2008年〜2012年における国内のIT投資は、大企業では成長が伸び悩むが、中堅中小企業では堅調に成長する。IDC Japan調べ。

» 2008年07月15日 18時06分 公開
[ITmedia]

 IDC Japanは7月14日、2008年〜2012年における国内のIT投資規模予測と、各産業分野における企業規模別のIT投資動向を発表した。

 調査によると、企業規模別の2007年のIT投資成長率は、従業員が1000人以上の大企業が2.6%、500人〜999人の中大規模企業が6.6%、100人〜499人の中規模企業が4.4%、1〜99人の小規模企業が4.3%となった。大規模企業のIT投資の成長が伸び悩む中、 SMB(中堅中小企業)のIT投資は堅調に推移した。

 2008年における大企業のIT投資は、大手銀行のシステム統合などの大型案件やコンプライアンス対策を受け、IT投資の成長率は上昇するとIDCは見る。

 中堅中小企業でも2008年のIT投資は増える見通しだ。関連会社や取引先の大企業の要請によるシステム基盤の強化、セキュリティ機能の拡充などがIT投資を活性化させるほか、SaaS(サービスとしてのソフトウェア)やASP(ソフトウェアの期間貸し)など、効率のいいIT投資も成長をけん引するという。

image 企業規模別IT投資成長率の推移 2007年〜2010年(出典:IDC Japan)

 2007年から2012年までのIT投資の年間平均成長率は国内IT投資全体で1.7%となる。企業別に見ると、大企業で2.3%、中大企業規模で3.5%、中規模企業で2.9%、小規模企業で2.9%となり、大企業に比べSMBで高い成長率を維持する見通しだ。
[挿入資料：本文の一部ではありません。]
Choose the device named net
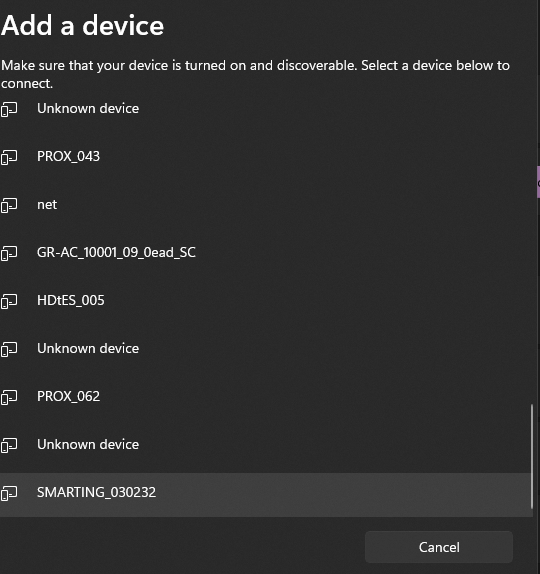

 ITスペンディング シニアマーケットアナリストの内海美徳氏は「団塊世代の大量退職や少子化による労働力不足に対し、自動化や業務プロセスの見直しにITを活用する企業が目立っている。今後は、こうした IT活用に積極的な姿勢を持つ企業と、そうでない企業との間で業績の差が大きくなる」と発表文でコメントしている。